For forty years now, this product has been a symbol of quality and represents the Piedmontese gastronomic tradition in every way. It is made exclusively from Italian centrifuge cream and is appreciated even outside Italy, where it has also received important awards from two of the most important food magazines in the world, which we quote below.

Wine Spectator, Usa, 2000: Occelli’s butter first prize among the thirteen best butters in the world.

 "Beppino Occelli butter is best tasted raw on a baguette or simply on its own and is by far the favourite"

(Tested among the thirteen best butters in the world, Wine Spectator, USA)

The Guardian, Great Britain,2002: Occelli’s butter first prize among the 5 best butters in the world.

“ It is so good that it can even be eaten on its own”

In 2021, it also received recognition from Italian consumers, who rewarded Occelli Butter for its quality with the

 Quality Award 2021.

Two interesting things about butter: it seems that its first users were the Indians; in the past, its use went beyond the purely culinary: butter was also used to protect ships, as a skin care product and as a power source for lamps.

Then,  interesting is the use of butter by the Tibetans, who used it during their sacred hymns to propitiate gods by offering them barley fried in butter, as well as melting it in tea to obtain an energy drink.

Did you know that also Julius Caesar was impressed by the goodness of butter?

It happened during a celebration on Italian soil, probably in present-day Milan, where he tasted one of his favourite foods, asparagus, cooked in butter.
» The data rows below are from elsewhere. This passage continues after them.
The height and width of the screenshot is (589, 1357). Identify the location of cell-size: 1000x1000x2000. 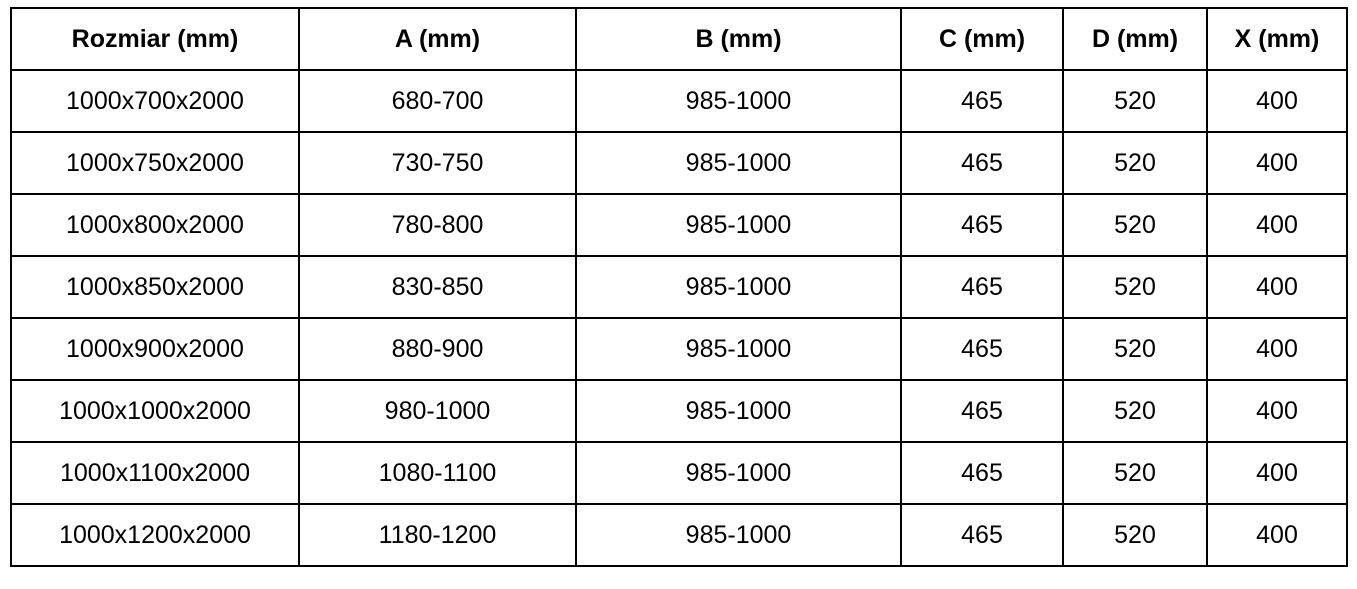
(155, 411).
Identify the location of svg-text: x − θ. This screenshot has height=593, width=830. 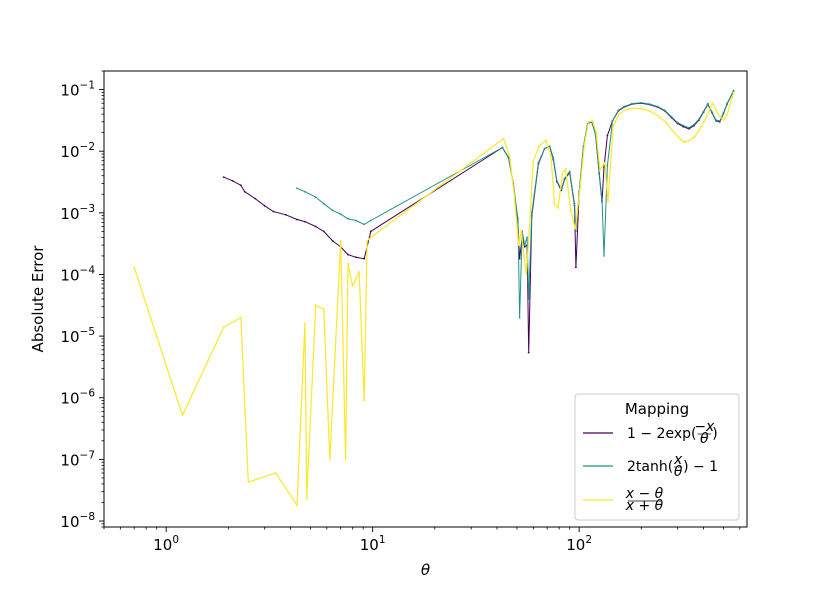
(644, 494).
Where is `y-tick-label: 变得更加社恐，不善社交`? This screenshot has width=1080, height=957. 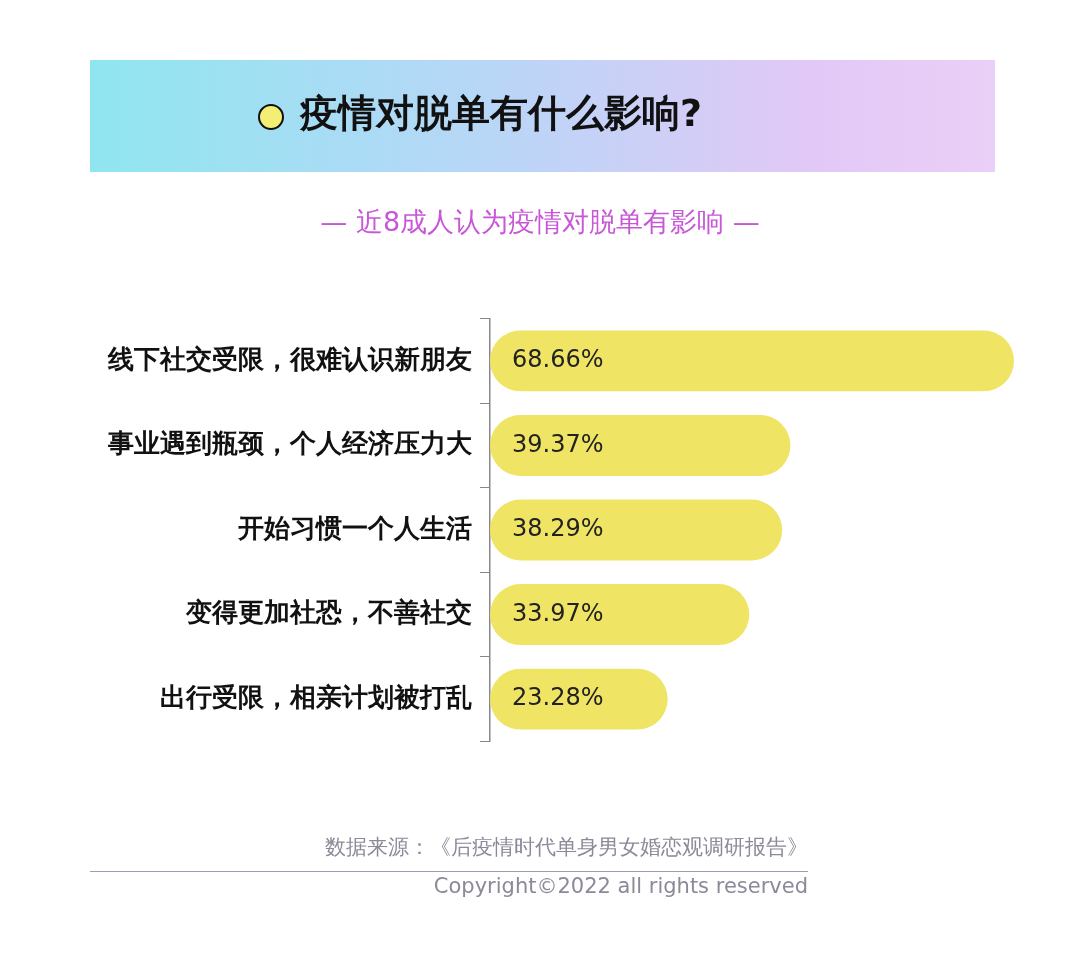 y-tick-label: 变得更加社恐，不善社交 is located at coordinates (328, 612).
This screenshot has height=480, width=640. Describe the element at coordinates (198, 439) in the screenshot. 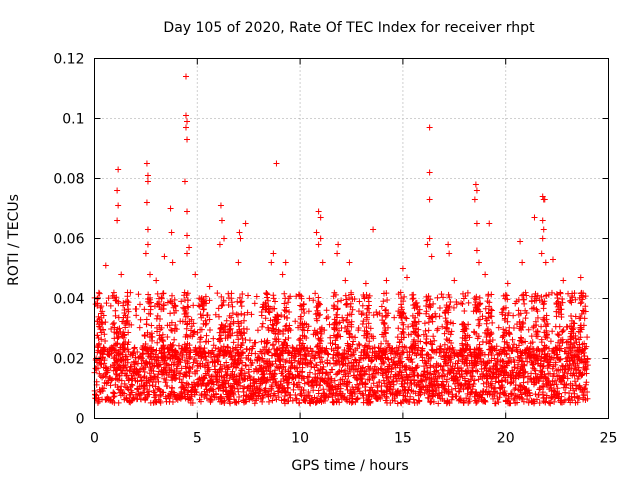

But, going back to the traditions of the past, especially those of Piedmont, how was butter produced?

Obviously by hand, using a tool called Churn , also called “biròla” or “burera” in Piedmont. This is a box made of oak wood (it could also be made of aluminium or galvanised copper), fitted with a plunger, into which the cream was poured, obtained from the milk milked in the evening by farmers and shepherds and left to rise to the surface in special basins overnight for 8-12 hours; with continuous agitation of the churn plunger (for about 2 hours), butter was made. This custom was widespread in Piedmont and throughout northern Italy until the middle of the 20th century.

But it is another ancient tradition that Beppino wanted to recover and maintain: the use of wooden casts.
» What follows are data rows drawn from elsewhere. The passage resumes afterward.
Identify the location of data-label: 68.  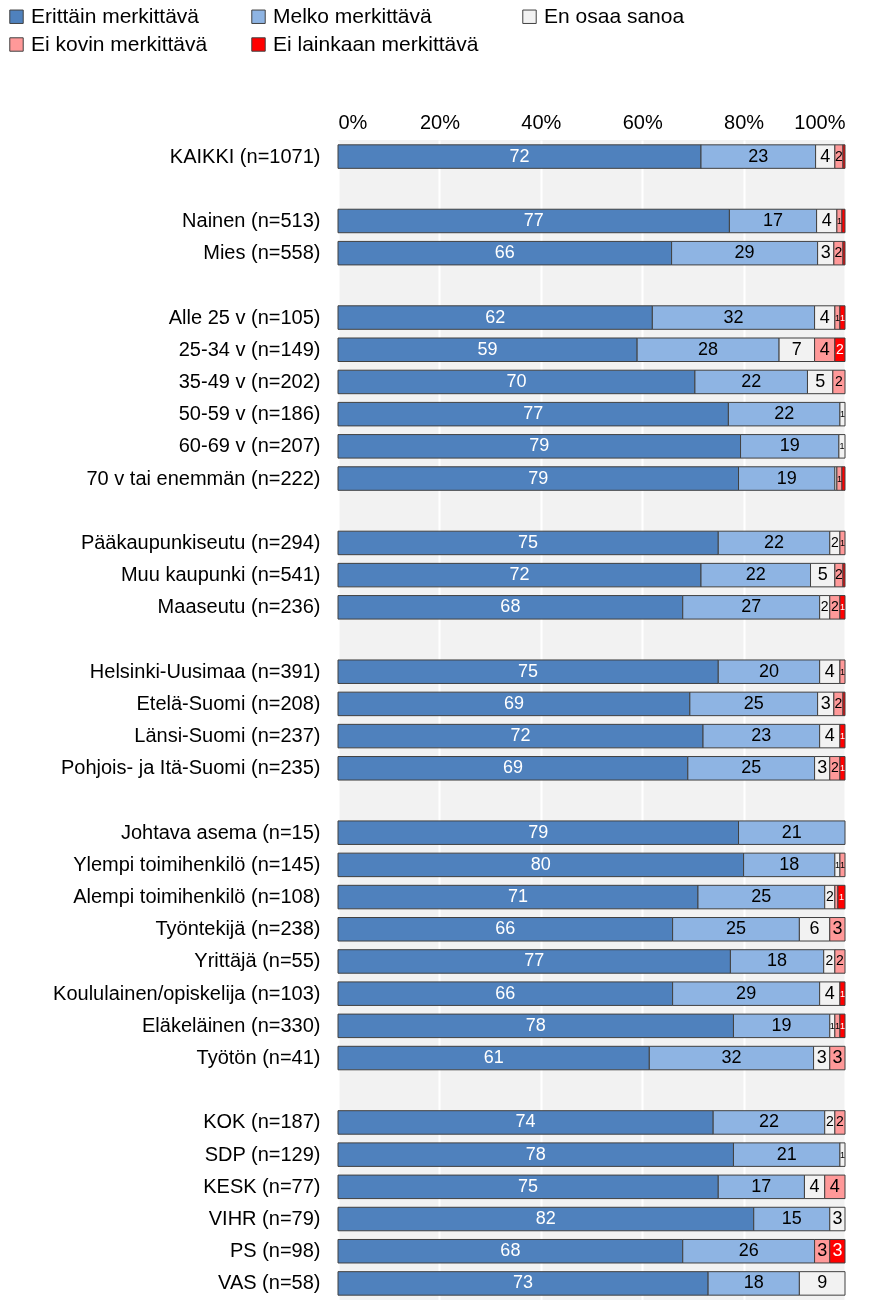
(510, 1250).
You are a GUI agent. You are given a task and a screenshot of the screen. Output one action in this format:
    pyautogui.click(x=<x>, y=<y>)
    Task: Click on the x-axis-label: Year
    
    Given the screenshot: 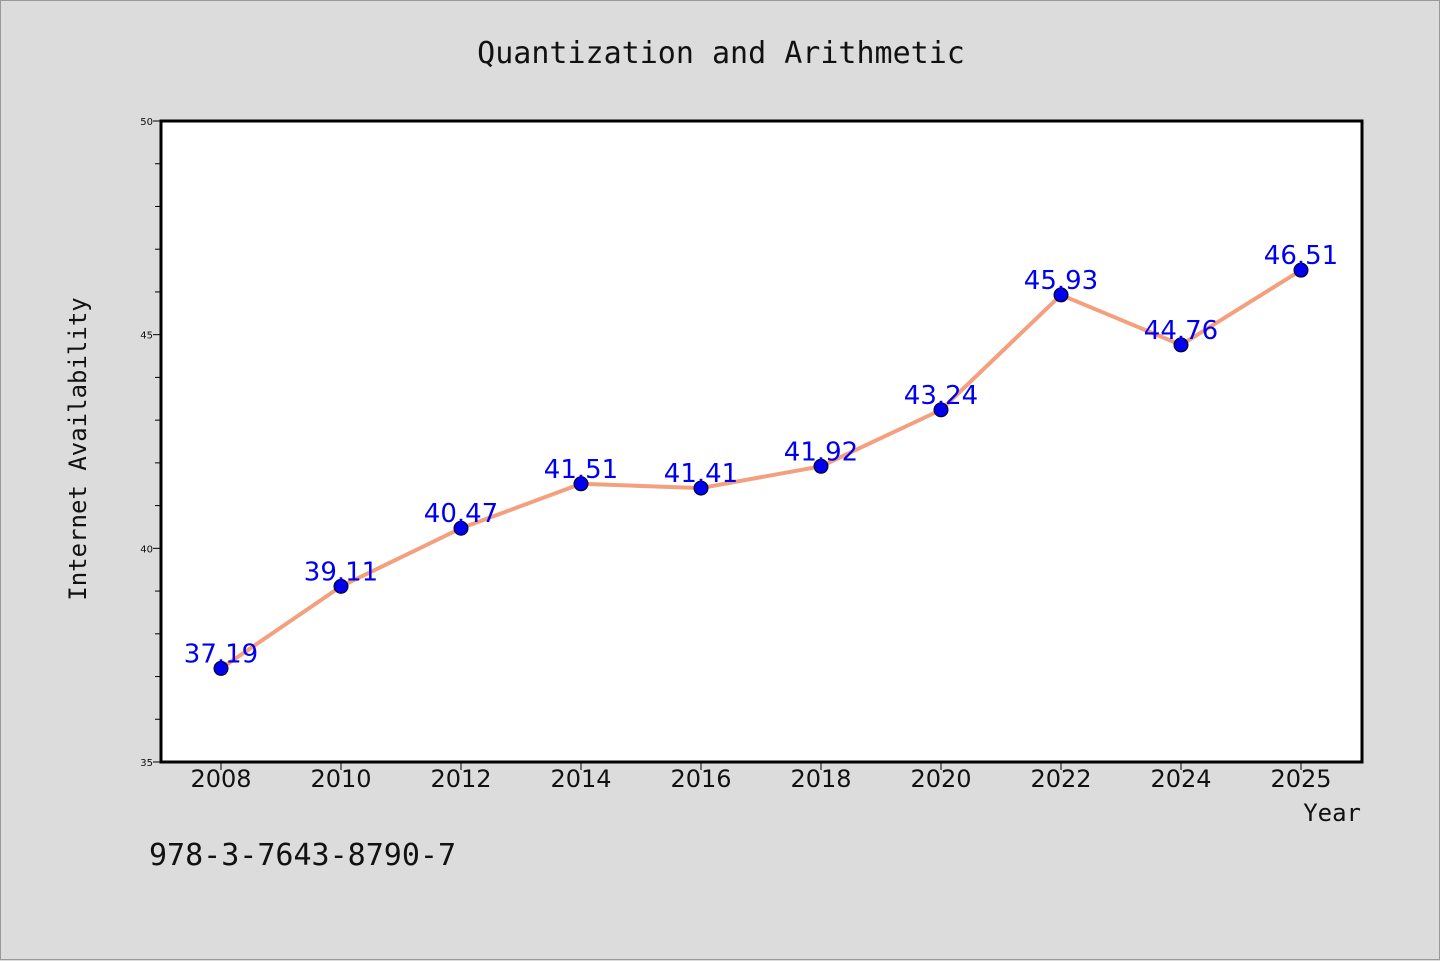 What is the action you would take?
    pyautogui.click(x=1332, y=813)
In ancient times, butter sticks were shaped using wooden casts engraved with a chisel adorned with animals or flowers or expressing good wishes. Hence Beppino Occelli's famous cast with the image of a cow or edelweiss.

As you might expect, the inevitable technological progress has meant that this instrument has fallen into disuse for decades now, but this is exactly where Beppino Occelli's will and strong desire to maintain a link with the traditions and customs of the past comes in.

How?

Special attention is always paid to the quality of the raw material and then, as already mentioned, the choice of milk processing method to obtain butter, the least widespread in Italy today, but the one best suited to keeping the organoleptic properties of the product intact, i.e. the centrifuge process, preferred to the creaming process.